La semaine dernière, le Daily Nation a fait un exposé sur la façon dont les pauvres Kenyans sont traités comme des marchandises sur un marché par des organismes de santé qui nous considèrent comme des vaches à lait à traire, même si nous n’avons pas de cornes et que notre lait n’est pas à vendre.

Ces rapports d’exploitation par des prestataires de soins sans scrupules n’auraient pas été généralisés si le gouvernement n’avait pas laissé le système de santé public fonctionner sur des étagères vides, du matériel défectueux et des prières régurgitées.

Il est scandaleux que les Kenyans se privent de nourriture pour envoyer de l’argent à la NHIF tous les mois seulement pour entendre que quelqu’un emporte cet argent pour leur luxe personnel et leur bonheur matrimonial.

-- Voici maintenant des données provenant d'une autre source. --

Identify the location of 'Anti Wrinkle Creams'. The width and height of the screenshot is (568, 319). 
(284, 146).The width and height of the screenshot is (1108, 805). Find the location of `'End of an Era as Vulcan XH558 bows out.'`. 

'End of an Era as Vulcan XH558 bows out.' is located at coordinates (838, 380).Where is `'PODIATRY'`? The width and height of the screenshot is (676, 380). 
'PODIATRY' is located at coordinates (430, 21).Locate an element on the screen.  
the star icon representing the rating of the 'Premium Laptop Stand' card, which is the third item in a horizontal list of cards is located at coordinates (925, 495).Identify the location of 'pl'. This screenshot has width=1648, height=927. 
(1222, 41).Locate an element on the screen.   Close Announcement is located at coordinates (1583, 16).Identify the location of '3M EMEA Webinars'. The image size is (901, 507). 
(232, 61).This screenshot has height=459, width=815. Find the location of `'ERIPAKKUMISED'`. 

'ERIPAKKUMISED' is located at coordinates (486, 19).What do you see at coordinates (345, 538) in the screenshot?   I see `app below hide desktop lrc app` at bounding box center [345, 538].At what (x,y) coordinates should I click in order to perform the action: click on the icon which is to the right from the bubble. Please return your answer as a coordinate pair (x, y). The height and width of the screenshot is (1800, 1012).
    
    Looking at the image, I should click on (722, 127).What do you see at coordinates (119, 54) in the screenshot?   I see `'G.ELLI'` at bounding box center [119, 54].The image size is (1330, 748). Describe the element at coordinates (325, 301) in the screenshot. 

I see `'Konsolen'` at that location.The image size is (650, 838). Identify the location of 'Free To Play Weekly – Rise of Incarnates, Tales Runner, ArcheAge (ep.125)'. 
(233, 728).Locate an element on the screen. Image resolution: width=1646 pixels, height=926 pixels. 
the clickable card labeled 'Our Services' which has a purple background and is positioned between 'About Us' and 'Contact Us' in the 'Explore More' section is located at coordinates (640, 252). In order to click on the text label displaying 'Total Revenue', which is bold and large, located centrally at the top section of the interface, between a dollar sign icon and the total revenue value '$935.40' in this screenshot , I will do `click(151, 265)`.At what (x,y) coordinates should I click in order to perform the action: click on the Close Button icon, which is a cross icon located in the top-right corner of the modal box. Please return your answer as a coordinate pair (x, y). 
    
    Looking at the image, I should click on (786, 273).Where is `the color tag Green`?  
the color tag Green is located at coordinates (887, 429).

C’est le genre de nouvelles qui vous fait comprendre pourquoi le public rend justice instantanément à ceux qui ont les doigts collants et la cupidité satanique.

Quiconque vole de l’argent destiné à des patients mourants a non seulement une morale nulle, mais ne mérite pas non plus de profiter de son mauvais butin.

Si les agences gouvernementales n’accélèrent pas la récupération des fonds du NHIF volés par ces gloutons impénitents, alors les Kenyans devraient demander au BBI de rendre le pouvoir au peuple, car justice différée est justice refusée.

Si le NHIF meurt, ceux qui l’ont pillé à nu devraient simplement mourir avec lui.